UK forces the Guardian to destroy computers, detains partner of journalist for nine hours
All in the guise of fighting terrorism
If you live outside of London and don’t read a lot of “foreign” news, you’ll probably not hear about the first half of this story. That’s the bit about government officials demanding that a major newspaper destroy hard drives containing documents leaked by Edward Snowden.
If you live outside of the NY-DC corridor and don’t follow news about the surveillance state, you’ll probably not hear about the second half, either.
- The UK spy service, GCHQ, demanded that the Guardian destroy computer hard drives or turn over documents leaked by Edward Snowden. The US is paying the UK at least $150M a year for access.
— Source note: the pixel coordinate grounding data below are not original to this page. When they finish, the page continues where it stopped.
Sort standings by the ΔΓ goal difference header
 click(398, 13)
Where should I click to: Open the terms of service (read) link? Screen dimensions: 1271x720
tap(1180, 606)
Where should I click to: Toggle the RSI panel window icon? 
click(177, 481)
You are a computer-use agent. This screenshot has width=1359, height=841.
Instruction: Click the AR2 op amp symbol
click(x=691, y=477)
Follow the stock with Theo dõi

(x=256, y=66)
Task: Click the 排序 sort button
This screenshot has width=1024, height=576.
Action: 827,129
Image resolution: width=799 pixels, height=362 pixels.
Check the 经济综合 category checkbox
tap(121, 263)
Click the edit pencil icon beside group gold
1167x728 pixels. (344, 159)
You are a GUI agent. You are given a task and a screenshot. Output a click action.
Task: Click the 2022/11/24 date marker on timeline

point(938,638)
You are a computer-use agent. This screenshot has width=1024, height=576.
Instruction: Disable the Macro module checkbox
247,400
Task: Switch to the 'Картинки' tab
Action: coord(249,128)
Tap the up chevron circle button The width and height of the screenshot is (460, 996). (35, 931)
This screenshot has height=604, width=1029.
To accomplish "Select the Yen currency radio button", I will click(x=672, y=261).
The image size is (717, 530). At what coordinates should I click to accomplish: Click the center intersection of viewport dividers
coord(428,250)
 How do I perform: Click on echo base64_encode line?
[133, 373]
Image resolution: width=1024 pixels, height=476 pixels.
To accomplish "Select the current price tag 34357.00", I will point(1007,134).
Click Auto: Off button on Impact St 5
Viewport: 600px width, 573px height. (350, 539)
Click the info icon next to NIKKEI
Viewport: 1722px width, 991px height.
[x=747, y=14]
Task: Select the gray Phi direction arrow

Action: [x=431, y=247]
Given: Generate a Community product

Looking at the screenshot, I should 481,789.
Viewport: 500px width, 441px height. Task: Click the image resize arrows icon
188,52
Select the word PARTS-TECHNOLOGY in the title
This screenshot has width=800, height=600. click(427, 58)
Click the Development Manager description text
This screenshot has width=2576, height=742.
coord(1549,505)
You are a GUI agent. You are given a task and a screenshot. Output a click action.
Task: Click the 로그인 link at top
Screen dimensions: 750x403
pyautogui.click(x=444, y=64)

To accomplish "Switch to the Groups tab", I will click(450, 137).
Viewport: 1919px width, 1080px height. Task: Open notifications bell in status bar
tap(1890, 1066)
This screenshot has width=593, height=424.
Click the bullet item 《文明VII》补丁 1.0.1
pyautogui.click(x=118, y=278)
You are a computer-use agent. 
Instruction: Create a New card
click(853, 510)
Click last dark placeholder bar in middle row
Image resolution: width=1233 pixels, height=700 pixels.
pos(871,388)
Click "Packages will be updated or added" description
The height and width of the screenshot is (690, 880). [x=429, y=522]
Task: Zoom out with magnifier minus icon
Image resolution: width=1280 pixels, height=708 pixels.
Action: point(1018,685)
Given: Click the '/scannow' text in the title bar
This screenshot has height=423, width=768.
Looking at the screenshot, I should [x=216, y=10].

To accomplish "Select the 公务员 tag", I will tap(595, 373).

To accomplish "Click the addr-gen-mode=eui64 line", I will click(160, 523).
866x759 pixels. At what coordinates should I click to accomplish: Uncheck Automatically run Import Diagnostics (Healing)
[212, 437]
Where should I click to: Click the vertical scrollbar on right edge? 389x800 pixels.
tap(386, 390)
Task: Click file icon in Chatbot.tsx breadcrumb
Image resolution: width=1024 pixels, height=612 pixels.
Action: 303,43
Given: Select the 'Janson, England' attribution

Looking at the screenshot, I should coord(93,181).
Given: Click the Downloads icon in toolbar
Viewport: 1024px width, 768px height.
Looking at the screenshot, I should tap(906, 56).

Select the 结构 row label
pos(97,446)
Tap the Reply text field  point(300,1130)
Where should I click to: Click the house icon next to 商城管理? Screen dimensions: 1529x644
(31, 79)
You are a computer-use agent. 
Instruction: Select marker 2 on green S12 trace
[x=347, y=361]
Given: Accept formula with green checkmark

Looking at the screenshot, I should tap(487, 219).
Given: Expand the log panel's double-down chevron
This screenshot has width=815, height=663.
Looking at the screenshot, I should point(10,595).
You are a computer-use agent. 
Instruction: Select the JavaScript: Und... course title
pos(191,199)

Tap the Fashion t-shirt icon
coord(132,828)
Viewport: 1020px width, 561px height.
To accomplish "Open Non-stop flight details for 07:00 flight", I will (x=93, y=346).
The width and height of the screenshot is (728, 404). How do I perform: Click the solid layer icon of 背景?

- Glenn Greenwald and Laura Poitras worked together to break the Edward Snowden story in early June. On Sunday, Greenwald’s partner – David Miranda – was returning to their home in Brazil after meeting with Poitras in Germany. His trip took him through London’s Heathrow. He was detained for nine hours – the maximum allowed by law – under the UK terror act.
There must be a cosmic jester pulling strings for all of this to have happened in Great Britain, the home of George Orwell.
Poitras is also no stranger to airport detention. After her award-winning documentary on Iraq in 2006, she was routinely detained in domestic and foreign airports. For hours. She’s never been charged or told why she was being detained.
This is important for watchdog journalism.
This is important for democratic forms of government.
And it’s why net neutrality and organizations like Wikileaks are essential if either of those institutions are to survive the digital age.